Personal information
- Full name: Birgit Meineke
- Nationality: East Germany
- Born: 4 July 1964 (age 62) East Berlin, East Germany
- Height: 1.82 m (6 ft 0 in)
- Weight: 68 kg (150 lb)

Sport
- Sport: Swimming
- Strokes: Freestyle
- Club: SC Dynamo Berlin

Medal record
Representing East Germany
World Championships
| Gold medal – first place | 1982 Guayaquil | 100 m freestyle |
| Gold medal – first place | 1982 Guayaquil | 4×100 m medley |
| Gold medal – first place | 1982 Guayaquil | 4×100 m freestyle |
| Silver medal – second place | 1982 Guayaquil | 200 m freestyle |
European Championships
| Gold medal – first place | 1981 Split | 4×100 m freestyle |
| Gold medal – first place | 1983 Rome | 100 m freestyle |
| Gold medal – first place | 1983 Rome | 200 m freestyle |
| Gold medal – first place | 1983 Rome | 4×100 m medley |
| Gold medal – first place | 1983 Rome | 4×100 m freestyle |
| Gold medal – first place | 1983 Rome | 4×200 m freestyle |
| Silver medal – second place | 1981 Split | 200 m freestyle |
| Silver medal – second place | 1981 Split | 100 m freestyle |

= Birgit Meineke =

East German swimmer (born 1964)

Birgit Meineke (later Heukrodt, born 4 July 1964) is a retired East German swimmer. She was the fastest female swimmer in the 100 m freestyle between 1980 and 1984.

==Career==
Meineke was strongest in the early 1980s, winning a gold medal as part of the East German team for the 4 × 100 m freestyle relay in the 1981 European Aquatics Championships, as well as two silver medals in the same year for the 200 meter and 100 meter freestyle. In the same year, she also established a world record in the short course 100 m freestyle, with a time of 54.04 seconds. While her performance at the 1982 World Aquatics Championships was similarly strong, the pinnacle of her career was a sweep of five golds at the 1983 European Aquatics Championships in Rome.

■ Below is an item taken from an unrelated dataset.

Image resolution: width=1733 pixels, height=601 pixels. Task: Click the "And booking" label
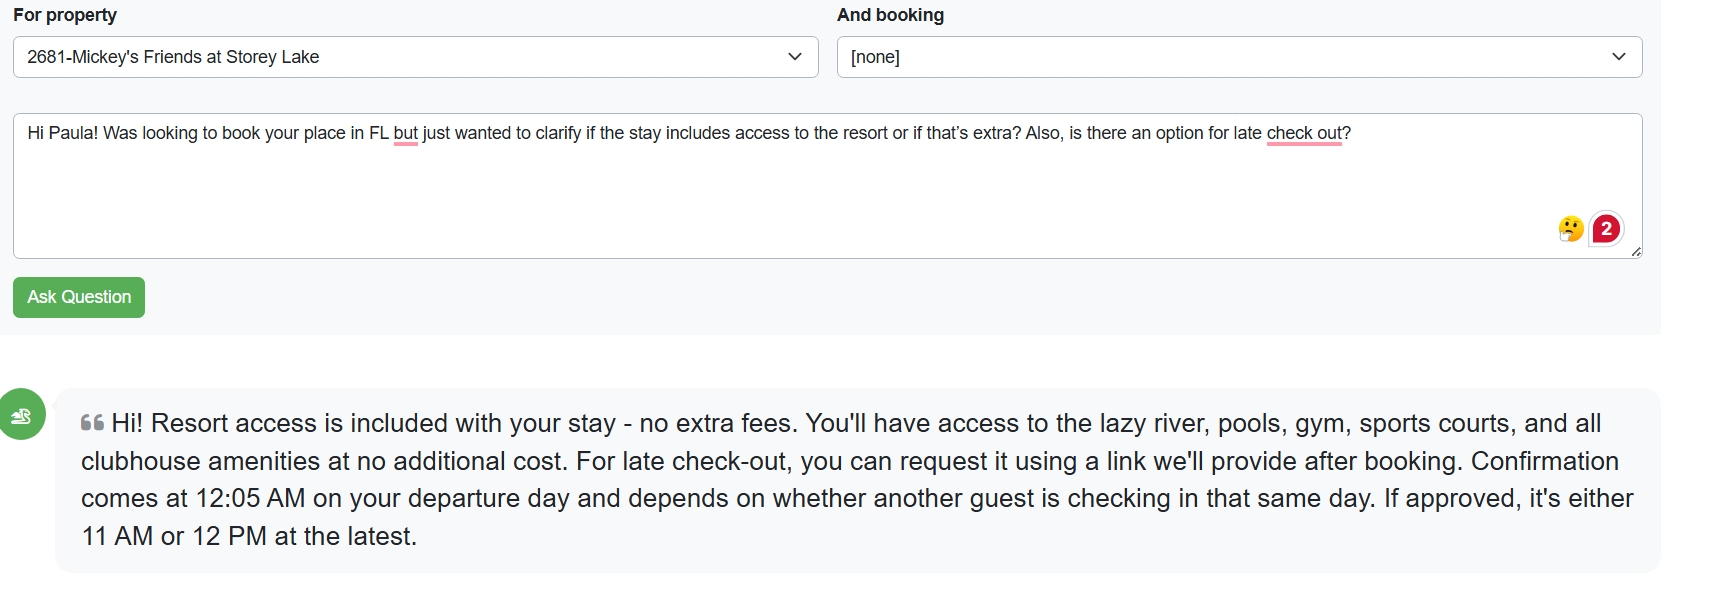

Meineke was unable to compete in the Olympics due to the boycott of the 1984 Los Angeles Olympics by 14 Eastern Bloc countries, including East Germany. However, she won several medals at the Friendship Games, including two gold medals as part of the teams for the 4 × 100 m freestyle relay and the 4 × 100 m medley relay, the latter of which broke a world record. She ended her swimming career in that year, later becoming a general surgeon.

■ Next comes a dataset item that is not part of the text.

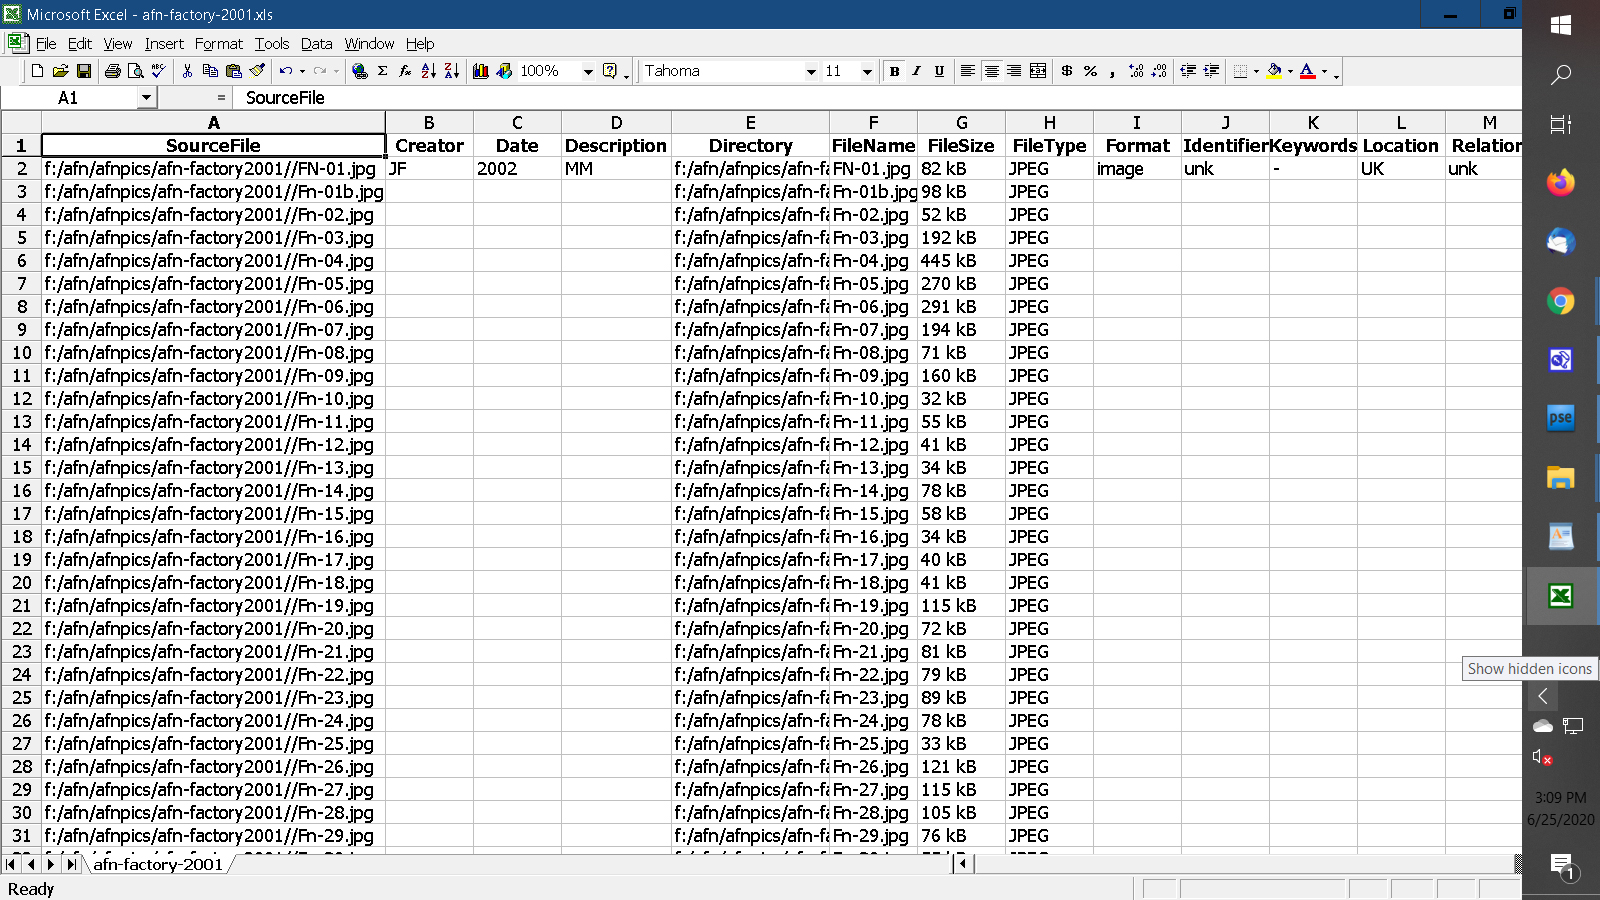
Task: Toggle Underline formatting
Action: pyautogui.click(x=939, y=71)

Meineke was married to canoer Olaf Heukrodt.

===East German doping===

Like many other East German female athletes, Meineke was subject to systematic administration of performance-enhancing drugs. These caused health problems for her in later life, including a liver tumor she attributed to the use of anabolic steroids and birth control pills.

In 1998, former coach Rolf Gläser admitted to administering steroids to Meineke and her teammates and was fined $4000 for causing bodily harm.